[Stored items]

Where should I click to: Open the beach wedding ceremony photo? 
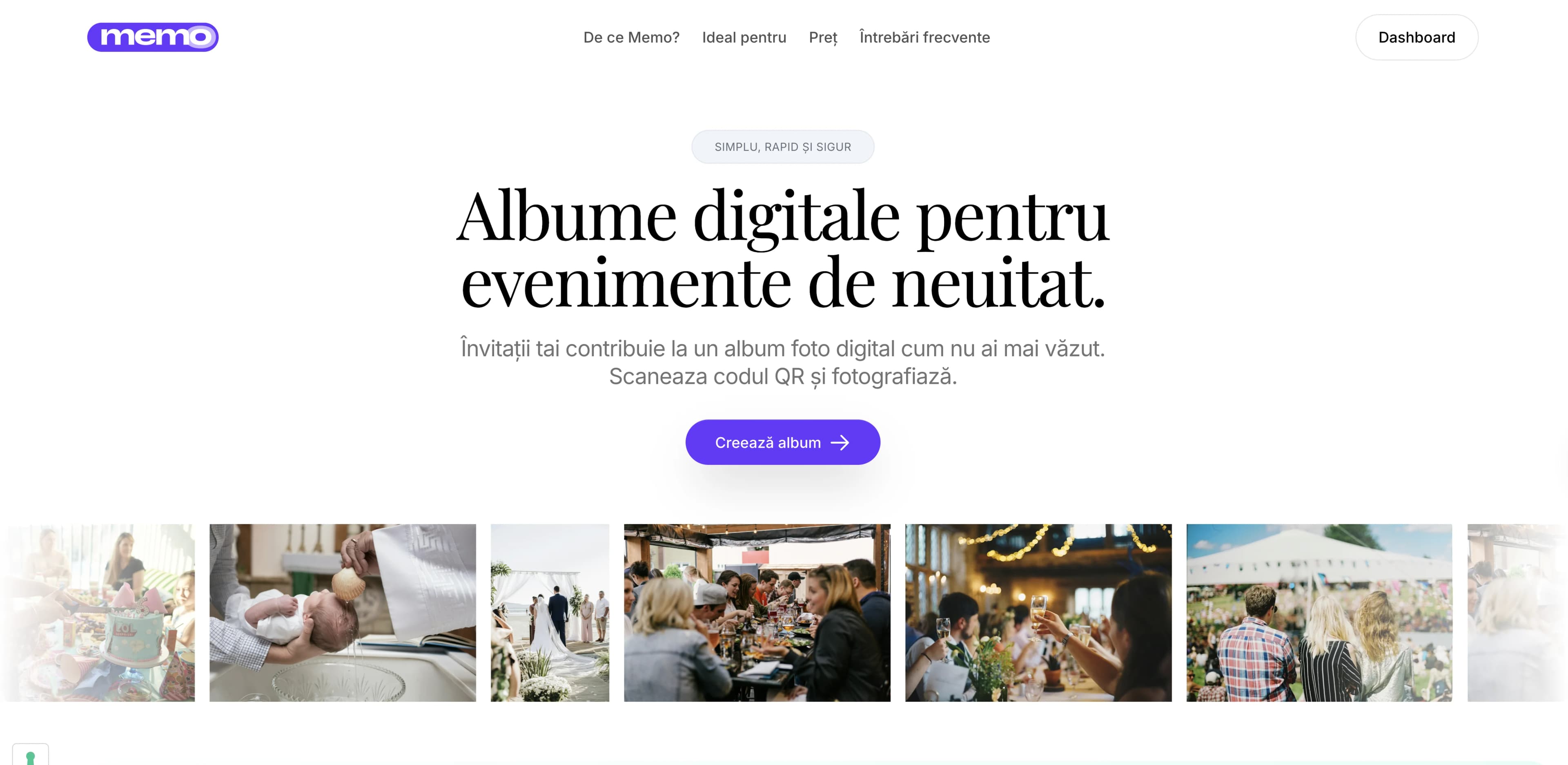point(550,613)
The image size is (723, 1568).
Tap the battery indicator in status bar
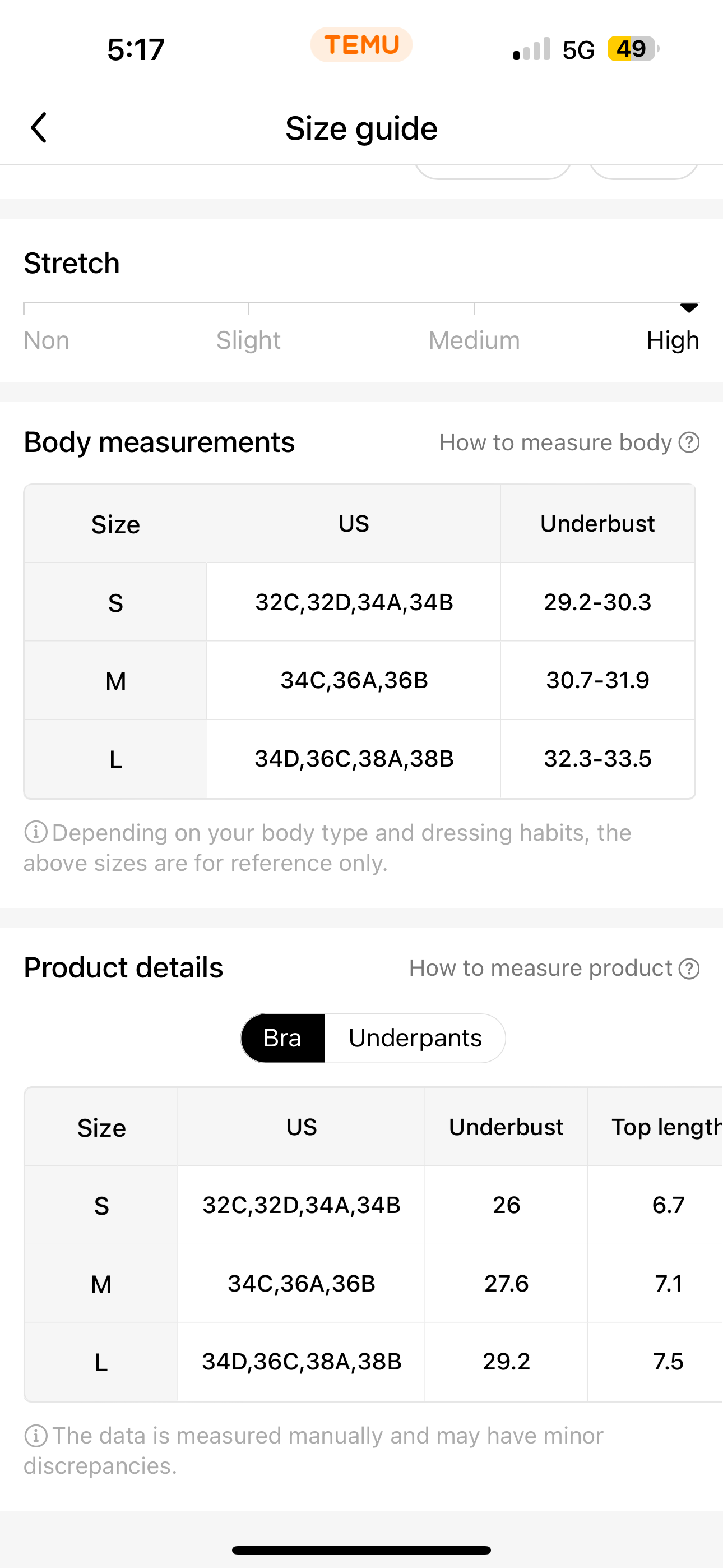[633, 49]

▶ [ACTION ITEM] Print each entry shown above with exact wording and no pictures.

▶ [SOLUTION FOR THIS PROBLEM]
Where should I click to: Open the beach wedding ceremony photo? 
point(550,613)
The image size is (723, 1568).
Tap the battery indicator in status bar
[633, 49]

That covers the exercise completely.